### Extrait
+ + + + + + +
« …soigner le malade sans soigner l’institution relève relève purement et simplement de l’imposture… » Jean Oury cité par Cynthia Fleury
La crise sanitaire révèle des fragilités déjà existantes.
La pandémie porterait au jour les méconnaissances (processus actif et non conscient de non-connaissance) des fatigues déjà décrites mais enfouies.
Alain Ehrenberg décrivait ce processus il a plus de 10 ans, dans « La fatigue d’être soi »
« Nous savions tout cela. Et pourtant paresseusement, lâchement, nous avons laissé faire. Nous avons craint le heurt avec la foule, les sarcasmes de nos amis, l’incompréhensif mépris de nos maîtres. …Nous avons préféré nous confiner dans la craintive quiétude de nos ateliers. » Marc BLOCH, L’étrange défaite, écrit en 1940 Publié en 1990 chez Gallimard
« Si nous ne changeons pas de modèle économique, social et politique, si nous continuons à traiter le virus comme un évènement biologique dont il faudrait se borner à « bloquer la circulation », les accidents sanitaires ne vont pas cesser de se multiplier » revue Lancet, repris par Barbara STIEGLER[1]
Ces méconnaissances sourdent dans notre existence… nous le « savons ». Comme un arrière-fond culturel suicidaire que nous traversons en détournant le regard, ce qui ne l’empêche pas d’être actif. De la passivité qui plombe notre société, jaillissent les fragilités que nous taisions, les jeunes ne sont pas dupes.
La crise désembue notre vision mais nous continuons la marche.
C’est avec cette insécurité que nous escaladons l’imprévisibilité, sans assurance.
Et nous le savons, les enfants pas encore « pervertis » se branchent inconsciemment sur nos inquiétudes tues, leurs symptômes nous en distraient.
Aujourd’hui la crise sanitaire nous autorise à montrer nos fragilités. La mise à l’épreuve soignants hospitaliers est devenue un indicateur, l’instrument de mesure d’un mal-être que nous serions autorisé désormais à regarder dans les yeux.
Toutes les corporations se sont ainsi exprimées à la suite des soignants qui sont le dernier mur rempart contre nos angoisses de mort. A 20 :00 nous descendions dans la rue pour leur dire qu’ils doivent tenir. Ils sont essentiels quand nous sommes… et nous ?
+ + + + + + +
### Données
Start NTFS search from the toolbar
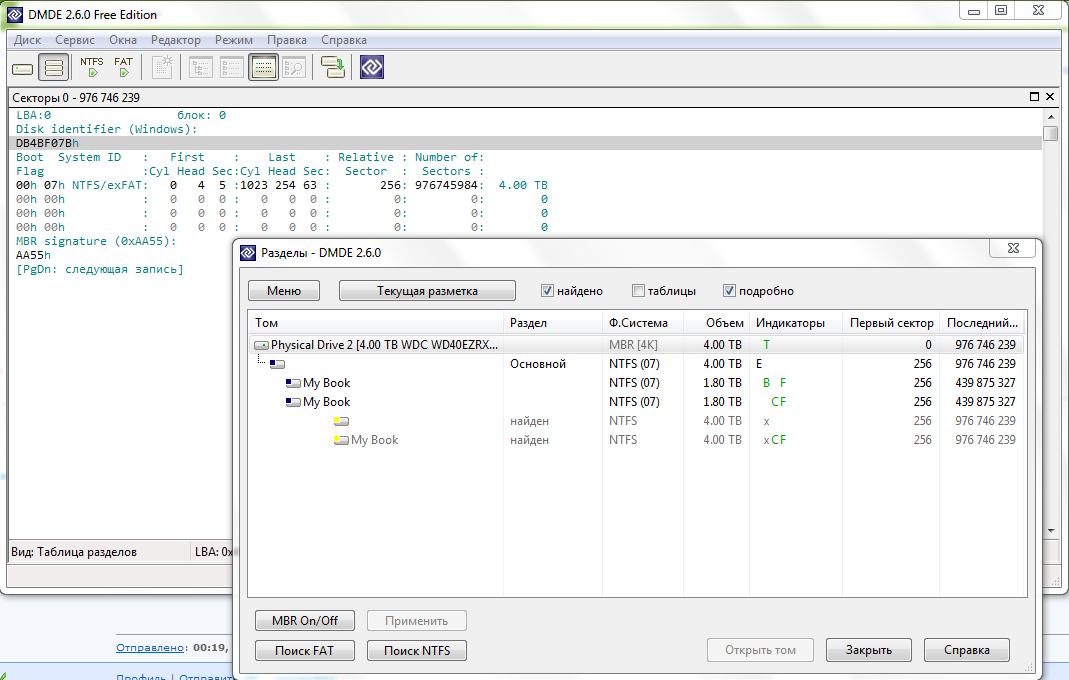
+ + + + + + +
### Consigne
Répondez s'il vous plaît aux questions suivantes sur l'extrait ci-dessus.
(a) En quelle année Marc Bloch a-t-il écrit « L'étrange défaite » ?
(b) De quelle revue vient la citation reprise par Barbara Stiegler ?
(c) À quelle heure descendions-nous dans la rue pour dire aux soignants qu'ils doivent tenir ?

### Réponse
(a) En 1940.
(b) De la revue Lancet.
(c) À 20 h.